Conversely, I have made dozens of commits with thousands of lines of code all for something nobody ended up using.
If you only tracked lines of code in any of those scenarios, you would end up with the opposite impression of the actual value of my work.
And this is the core issue. The people designing the metrics will try to work around these challenges. Believing they are being clever, they create elaborate plans to “track the right metrics,” convincing themselves that one number can somehow be more meaningful than another.
Track lines of code and you will get bloated, unnecessary code. Track commits and you will see dozens of tiny, meaningless commits. Use Scrum and track sprint velocity, and suddenly the backlog is full of oversized stories. Track burndown charts, and every task gets split into a flood of tiny two-point items.
Tracking The Right Thing
"I work for the company, not the customer" a developer said to me during a conversation about metrics and "delivering value to the customer".
I think this line of thinking is a huge problem in the industry. Not specifically for dev work, but in general. Your clients/customers are why your job exists. Everything you do is in service of the product.
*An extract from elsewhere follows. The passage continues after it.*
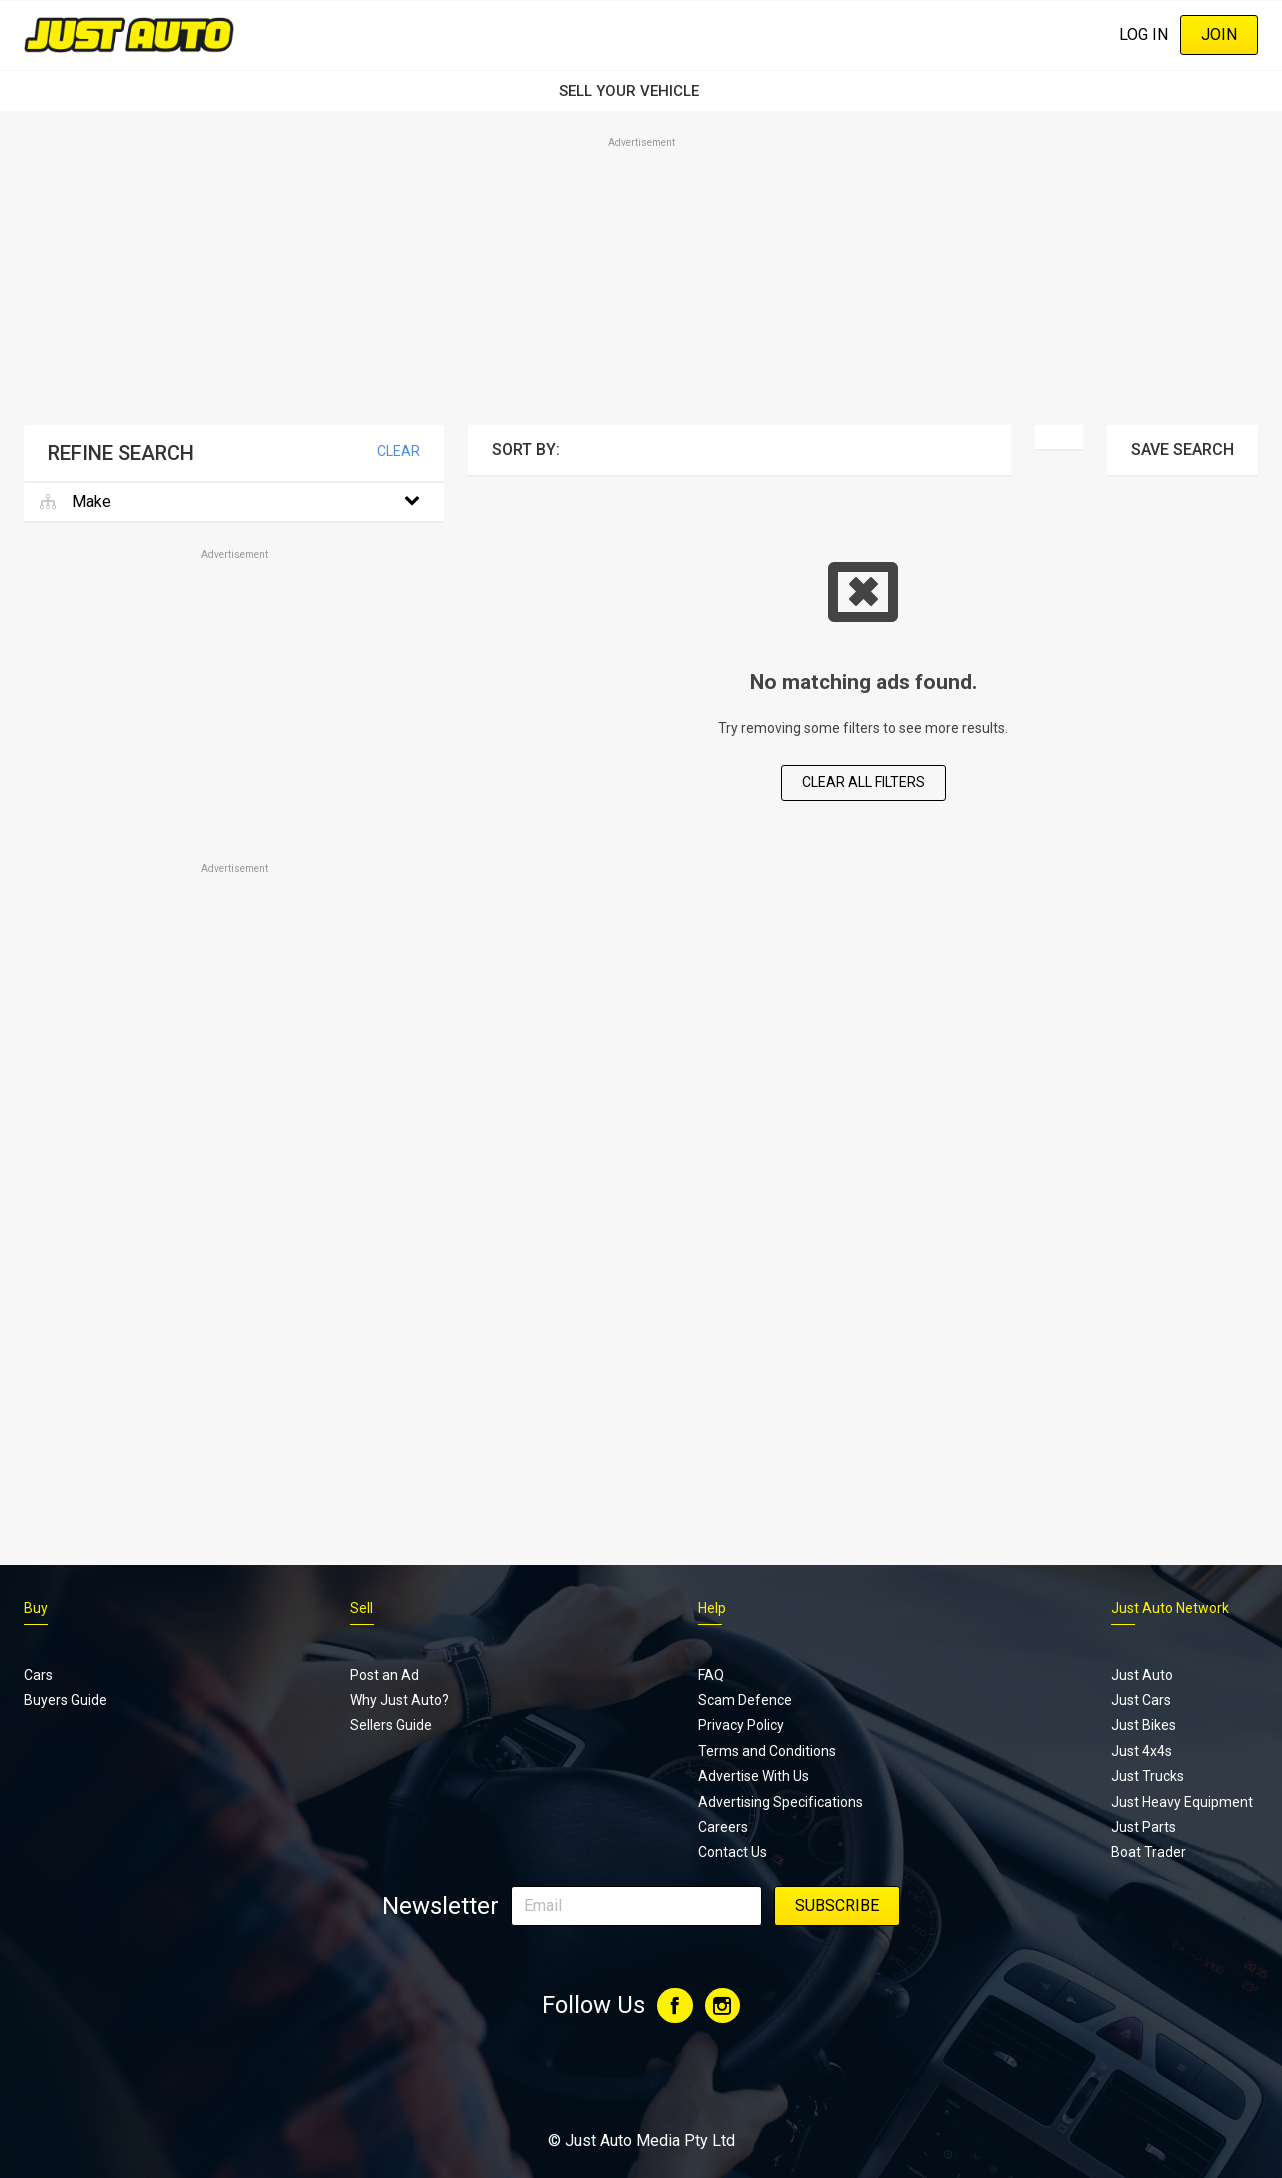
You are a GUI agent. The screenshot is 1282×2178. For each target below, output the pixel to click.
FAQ (711, 1675)
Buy (36, 1608)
The people that pay you do not care if your code is clean or clever. They don't care if you completed 25 story points this sprint when you only committed to 20. Your CEO is not reviewing your PR, and the customer is not sitting in on sprint retrospectives. They don't care.
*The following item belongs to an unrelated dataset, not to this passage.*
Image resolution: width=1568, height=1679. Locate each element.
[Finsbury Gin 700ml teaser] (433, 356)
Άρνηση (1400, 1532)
The most important thing is delivering value. How you track that, is the crux of the issue.
The Solution
The best way to track performance and productivity is the one nobody likes to hear. It requires significant effort and cannot be reduced to a simple set of metrics. It will change day to day, and person to person.
It's often best to start with a holistic view of the organization. Go as high up as you reasonable can. What are you all doing there? Why are you all working together? What is the product? Who is the product for? What work needs to be done? Where is value derived? How is value created?
Once you can answer all of those questions, then you can start getting more specific. What needs to be accomplished this quarter/month/week/day? What needs to be done to reach those goals?
What's Important
The intermediate steps are irrelevant to anyone outside the team. Within the team, they can be useful for identifying areas to improve, ensuring processes are followed, and coordinating work. But if you are not part of that team, you should not care.
But if you're not a part of the team, you don't care. If you need a specific feature, why are you even thinking about sprints, story points, commits, etc. It's like a homeowner caring how many times their plumber turned a wrench. If they fixed the leak and didn't damage your house, they accomplished the job.
Who Cares
The person that assigns these metrics needs to be someone who is intimately aware of how this all works. They need to be close to the work.
Someone who isn't probably won't understand all of the inner working and minutia of the day to day work of meaningful work of someone writing code. Honestly, someone without direct experience in a role should not be managing that role at all.
Shortcut
If you want to skip the hard work of introspection and long-term planning, you can take a shortcut. Decide what needs to be done in two weeks, check in at the end of week one for progress, check again at the end of week two for completion, and then follow up in week three because you already accounted for the fact that nobody can accurately estimate how long something will take.
Value
Track value. How you measure it is entirely up to you and your team, and it will vary for every team and product.
The important part is to focus on outcomes that matter, not vanity numbers that are easy to count but meaningless in practice.
By centering measurement on real value delivered, you keep attention where it belongs, on solving problems, creating impact, and making meaningful progress.